How good is it? How much does it matter? Discussion was centered around SPAM and related issues. The question is regarding the robustness of current analysis techniques against spam? CG says don’t worry about it – data is always dirty. Blogger has cracked down spam blog postings. CG deviates from the problem and suggest that query disambiguation and other issues are more important. HK brings back the topic by asking about conflict between search engine revenues and SPAM. MS talks about how spammers go to such an extent as creating paid accounts on TypePad and how Six Apart does not allow automated content generation. MS says blogosphere does care about splogs as opposed to CG. ML gives a great example where hijacked content from his blog listed on another site had outlinks replaced to porn sites.

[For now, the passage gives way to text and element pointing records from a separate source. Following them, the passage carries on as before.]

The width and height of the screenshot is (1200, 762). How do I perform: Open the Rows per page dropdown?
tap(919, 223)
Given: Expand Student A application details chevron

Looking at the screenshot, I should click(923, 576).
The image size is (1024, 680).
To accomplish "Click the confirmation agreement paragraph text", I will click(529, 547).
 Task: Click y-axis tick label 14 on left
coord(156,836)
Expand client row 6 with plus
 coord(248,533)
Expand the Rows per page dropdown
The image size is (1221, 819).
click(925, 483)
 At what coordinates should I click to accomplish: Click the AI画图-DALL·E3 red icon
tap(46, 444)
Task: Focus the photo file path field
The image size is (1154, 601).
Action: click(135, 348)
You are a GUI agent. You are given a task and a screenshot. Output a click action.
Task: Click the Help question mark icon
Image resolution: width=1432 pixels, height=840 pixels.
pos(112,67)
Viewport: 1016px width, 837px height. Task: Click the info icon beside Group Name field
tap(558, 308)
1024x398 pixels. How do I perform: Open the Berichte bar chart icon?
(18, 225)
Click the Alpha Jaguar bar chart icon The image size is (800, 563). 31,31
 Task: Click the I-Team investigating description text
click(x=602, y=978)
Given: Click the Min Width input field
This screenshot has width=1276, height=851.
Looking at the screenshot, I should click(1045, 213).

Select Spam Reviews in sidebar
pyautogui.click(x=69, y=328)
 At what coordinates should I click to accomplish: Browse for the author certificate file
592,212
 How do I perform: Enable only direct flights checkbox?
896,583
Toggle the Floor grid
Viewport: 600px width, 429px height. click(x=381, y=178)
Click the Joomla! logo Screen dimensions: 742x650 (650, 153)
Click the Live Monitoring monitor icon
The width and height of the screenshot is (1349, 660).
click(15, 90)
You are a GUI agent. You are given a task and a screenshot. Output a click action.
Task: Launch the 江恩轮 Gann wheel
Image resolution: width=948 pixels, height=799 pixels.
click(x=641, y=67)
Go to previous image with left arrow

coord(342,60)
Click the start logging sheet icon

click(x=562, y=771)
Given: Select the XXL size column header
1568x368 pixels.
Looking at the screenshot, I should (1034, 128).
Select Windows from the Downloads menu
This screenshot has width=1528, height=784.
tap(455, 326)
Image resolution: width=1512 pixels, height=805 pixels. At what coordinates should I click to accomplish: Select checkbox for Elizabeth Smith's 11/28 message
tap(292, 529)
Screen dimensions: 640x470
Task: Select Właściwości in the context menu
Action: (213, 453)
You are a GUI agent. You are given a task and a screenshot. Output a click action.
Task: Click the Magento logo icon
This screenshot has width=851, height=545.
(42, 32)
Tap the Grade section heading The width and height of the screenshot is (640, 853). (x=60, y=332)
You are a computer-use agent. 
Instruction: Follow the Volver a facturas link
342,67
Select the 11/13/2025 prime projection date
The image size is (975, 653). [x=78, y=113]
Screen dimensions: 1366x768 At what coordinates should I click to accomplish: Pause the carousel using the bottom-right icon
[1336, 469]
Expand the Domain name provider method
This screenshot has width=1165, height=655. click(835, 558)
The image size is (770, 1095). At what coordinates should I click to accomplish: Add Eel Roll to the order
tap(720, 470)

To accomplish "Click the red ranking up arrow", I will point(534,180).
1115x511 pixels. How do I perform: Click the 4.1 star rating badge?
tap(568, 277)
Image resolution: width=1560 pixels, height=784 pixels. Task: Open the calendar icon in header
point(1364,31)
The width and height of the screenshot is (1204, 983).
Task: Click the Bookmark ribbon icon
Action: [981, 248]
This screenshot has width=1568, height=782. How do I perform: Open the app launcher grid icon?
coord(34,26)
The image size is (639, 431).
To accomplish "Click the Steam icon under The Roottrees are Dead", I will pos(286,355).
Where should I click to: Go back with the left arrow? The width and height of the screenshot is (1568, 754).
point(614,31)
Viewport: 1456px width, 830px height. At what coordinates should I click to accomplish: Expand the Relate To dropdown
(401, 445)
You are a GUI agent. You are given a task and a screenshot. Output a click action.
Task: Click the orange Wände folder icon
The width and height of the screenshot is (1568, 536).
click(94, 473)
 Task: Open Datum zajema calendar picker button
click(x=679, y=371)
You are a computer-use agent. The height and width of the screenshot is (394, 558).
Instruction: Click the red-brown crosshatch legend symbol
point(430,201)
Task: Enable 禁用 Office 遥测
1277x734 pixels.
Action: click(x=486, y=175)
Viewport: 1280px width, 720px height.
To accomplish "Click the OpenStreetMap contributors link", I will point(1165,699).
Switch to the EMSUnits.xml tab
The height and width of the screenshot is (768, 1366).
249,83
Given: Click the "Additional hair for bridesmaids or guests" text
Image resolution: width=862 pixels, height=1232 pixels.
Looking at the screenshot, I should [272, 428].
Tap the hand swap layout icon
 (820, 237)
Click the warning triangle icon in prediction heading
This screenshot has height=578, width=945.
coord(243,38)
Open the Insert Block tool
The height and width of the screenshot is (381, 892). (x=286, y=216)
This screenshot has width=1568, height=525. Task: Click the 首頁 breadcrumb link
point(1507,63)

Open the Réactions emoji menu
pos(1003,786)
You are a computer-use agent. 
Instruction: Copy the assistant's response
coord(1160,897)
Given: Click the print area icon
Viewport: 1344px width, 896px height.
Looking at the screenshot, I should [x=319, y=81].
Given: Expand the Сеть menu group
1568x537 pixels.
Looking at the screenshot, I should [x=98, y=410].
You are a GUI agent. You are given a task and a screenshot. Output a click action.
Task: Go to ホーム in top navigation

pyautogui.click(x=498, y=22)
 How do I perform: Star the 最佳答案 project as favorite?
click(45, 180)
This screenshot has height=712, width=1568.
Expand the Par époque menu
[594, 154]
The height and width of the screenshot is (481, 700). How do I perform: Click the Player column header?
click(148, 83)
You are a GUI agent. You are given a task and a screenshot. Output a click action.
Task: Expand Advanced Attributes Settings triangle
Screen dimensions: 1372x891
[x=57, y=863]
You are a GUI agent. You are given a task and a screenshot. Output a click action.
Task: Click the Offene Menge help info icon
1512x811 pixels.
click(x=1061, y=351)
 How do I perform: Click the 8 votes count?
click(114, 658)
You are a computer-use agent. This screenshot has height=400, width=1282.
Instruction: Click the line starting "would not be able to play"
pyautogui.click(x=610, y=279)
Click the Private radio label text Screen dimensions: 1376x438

How will consumers use these analyses? CM raises an interesting point of privacy being an issue in the next 5 years, as organizations increasingly generate blog data. IP rights for RSS feeds is another issue. MS says we will see a bifurcation between bloggers that want to be public and bloggers who don’t. MS also talks about privacy issues in the future. Some bloggers say — “I don’t want to be in Google’s index”, but want to talk about it with my friends. MS says analysis engines have to worry about not having access to this data in the future. TP says privacy won’t be that important in the next generation, he says go look at “MySpace”, and says that tools should look at integrating blogging with social networking.
What do you need from researchers? CG gives a broad view, and talks about personalization in general. MS says there are 3 million active LJ users and there are many coommunities. MS points to recommending communities as very important from their perspective. AB talks about having better tools for relevancy. CR supports the community view. TP talks about employee group blog and how employees can make the entire organization more competitive. HK says there isn’t anything we cannot do with language technologies but almost all of them are not sufficiently accurate. So he suggests that researchers should work on making them more accurate.